Collected data:

******************************

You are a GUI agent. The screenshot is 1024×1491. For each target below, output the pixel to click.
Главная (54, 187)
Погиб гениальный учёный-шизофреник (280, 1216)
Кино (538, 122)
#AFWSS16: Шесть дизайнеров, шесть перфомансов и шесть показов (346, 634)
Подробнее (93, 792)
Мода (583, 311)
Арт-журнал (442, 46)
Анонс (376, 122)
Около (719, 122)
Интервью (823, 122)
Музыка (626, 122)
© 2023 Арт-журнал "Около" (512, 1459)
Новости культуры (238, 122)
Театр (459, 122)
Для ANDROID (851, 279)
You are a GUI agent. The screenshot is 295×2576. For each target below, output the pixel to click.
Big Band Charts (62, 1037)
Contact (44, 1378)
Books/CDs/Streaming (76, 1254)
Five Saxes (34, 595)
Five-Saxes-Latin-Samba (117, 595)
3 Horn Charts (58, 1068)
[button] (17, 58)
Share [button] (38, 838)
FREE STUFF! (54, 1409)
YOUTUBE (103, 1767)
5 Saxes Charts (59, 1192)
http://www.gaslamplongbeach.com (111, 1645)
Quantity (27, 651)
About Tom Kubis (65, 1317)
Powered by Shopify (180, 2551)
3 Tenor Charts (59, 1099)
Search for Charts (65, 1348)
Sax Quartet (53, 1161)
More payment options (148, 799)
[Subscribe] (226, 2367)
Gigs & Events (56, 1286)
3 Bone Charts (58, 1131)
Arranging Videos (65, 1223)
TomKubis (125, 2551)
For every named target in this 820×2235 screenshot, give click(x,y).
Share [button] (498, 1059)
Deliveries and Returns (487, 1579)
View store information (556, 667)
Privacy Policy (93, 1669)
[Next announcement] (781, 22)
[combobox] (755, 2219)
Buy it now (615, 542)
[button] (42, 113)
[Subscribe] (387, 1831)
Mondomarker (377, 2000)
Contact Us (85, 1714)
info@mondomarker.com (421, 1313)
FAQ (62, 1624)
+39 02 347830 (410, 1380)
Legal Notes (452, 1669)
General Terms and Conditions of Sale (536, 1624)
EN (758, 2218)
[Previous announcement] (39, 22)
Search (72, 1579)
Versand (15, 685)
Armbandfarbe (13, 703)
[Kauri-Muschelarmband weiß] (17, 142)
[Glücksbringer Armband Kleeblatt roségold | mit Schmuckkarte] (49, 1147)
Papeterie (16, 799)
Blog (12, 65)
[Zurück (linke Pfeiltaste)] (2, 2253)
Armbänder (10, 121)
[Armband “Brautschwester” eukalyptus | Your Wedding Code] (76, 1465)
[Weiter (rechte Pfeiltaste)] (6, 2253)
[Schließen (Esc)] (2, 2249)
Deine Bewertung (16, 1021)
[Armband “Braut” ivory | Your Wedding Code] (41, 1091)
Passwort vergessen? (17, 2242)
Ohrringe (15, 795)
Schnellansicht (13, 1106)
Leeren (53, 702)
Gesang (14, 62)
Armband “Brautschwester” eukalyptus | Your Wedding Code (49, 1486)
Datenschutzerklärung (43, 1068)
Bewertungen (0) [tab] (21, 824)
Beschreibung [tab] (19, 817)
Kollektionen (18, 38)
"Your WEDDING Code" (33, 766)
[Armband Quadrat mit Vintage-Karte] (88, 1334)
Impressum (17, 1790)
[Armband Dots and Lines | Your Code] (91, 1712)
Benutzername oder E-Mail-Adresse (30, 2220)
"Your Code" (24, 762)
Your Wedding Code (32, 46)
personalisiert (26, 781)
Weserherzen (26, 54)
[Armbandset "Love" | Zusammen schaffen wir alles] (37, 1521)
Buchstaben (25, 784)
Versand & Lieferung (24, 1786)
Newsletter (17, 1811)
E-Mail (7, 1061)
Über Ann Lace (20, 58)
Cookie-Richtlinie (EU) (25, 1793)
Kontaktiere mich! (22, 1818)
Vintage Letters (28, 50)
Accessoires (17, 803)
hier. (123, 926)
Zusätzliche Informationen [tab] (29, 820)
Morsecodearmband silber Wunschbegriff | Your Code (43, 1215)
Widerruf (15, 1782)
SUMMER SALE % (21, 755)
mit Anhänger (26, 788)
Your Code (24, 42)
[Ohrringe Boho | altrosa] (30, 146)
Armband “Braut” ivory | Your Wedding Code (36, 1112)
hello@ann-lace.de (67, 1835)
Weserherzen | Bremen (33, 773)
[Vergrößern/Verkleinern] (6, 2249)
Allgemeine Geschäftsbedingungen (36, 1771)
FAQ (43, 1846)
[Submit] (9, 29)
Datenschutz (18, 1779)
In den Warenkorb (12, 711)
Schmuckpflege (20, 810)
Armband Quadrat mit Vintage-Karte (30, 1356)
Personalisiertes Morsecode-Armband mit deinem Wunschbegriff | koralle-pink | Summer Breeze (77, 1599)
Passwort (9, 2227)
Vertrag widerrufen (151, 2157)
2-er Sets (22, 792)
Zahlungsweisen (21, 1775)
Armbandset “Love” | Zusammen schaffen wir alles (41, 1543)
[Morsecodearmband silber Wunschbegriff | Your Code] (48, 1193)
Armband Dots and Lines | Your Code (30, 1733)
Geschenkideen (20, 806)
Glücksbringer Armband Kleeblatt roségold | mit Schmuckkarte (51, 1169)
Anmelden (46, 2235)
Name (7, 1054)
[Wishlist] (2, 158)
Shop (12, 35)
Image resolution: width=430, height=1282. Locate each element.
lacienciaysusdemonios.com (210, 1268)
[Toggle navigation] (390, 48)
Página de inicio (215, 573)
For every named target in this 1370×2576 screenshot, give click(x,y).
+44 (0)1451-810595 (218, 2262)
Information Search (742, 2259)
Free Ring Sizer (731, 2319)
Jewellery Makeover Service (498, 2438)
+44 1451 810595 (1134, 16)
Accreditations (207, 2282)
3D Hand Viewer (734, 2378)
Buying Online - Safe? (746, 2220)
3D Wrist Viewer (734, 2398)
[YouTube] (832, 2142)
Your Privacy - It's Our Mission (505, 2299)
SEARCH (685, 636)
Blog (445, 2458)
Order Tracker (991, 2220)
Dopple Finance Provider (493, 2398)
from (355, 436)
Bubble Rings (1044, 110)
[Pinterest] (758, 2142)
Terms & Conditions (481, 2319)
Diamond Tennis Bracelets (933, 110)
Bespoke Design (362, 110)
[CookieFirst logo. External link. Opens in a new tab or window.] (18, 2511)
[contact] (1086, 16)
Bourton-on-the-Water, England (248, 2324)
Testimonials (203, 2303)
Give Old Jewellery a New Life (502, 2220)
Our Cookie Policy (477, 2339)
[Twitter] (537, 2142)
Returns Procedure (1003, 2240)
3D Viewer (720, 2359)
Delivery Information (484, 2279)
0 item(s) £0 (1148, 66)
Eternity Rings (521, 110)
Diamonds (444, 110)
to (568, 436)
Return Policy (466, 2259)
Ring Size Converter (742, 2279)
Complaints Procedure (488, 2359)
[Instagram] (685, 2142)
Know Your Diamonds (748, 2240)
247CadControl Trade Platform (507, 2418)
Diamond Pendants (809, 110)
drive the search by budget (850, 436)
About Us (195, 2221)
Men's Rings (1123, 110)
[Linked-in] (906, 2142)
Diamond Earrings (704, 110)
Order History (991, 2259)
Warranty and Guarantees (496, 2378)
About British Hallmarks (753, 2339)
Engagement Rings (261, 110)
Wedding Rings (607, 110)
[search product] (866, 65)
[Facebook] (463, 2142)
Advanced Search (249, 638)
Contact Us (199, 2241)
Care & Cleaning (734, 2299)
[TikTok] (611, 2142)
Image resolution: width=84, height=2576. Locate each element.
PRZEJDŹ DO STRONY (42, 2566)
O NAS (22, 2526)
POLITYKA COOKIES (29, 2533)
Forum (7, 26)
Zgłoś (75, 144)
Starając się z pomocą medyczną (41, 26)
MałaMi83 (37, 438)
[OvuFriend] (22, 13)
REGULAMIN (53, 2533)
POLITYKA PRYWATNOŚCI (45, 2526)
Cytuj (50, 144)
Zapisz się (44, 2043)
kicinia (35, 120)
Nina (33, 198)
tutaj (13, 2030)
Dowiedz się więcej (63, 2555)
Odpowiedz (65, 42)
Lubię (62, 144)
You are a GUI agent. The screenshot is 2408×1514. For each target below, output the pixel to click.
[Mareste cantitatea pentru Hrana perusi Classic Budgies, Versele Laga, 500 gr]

******************************

TASK BRIEF: If a line above holds the string "every", copy it out.

ANSWER SPACE:
For every named target in this 820×2235 screenshot, give click(x,y).
For every named target in this 1370×2576 screenshot, give click(x,y).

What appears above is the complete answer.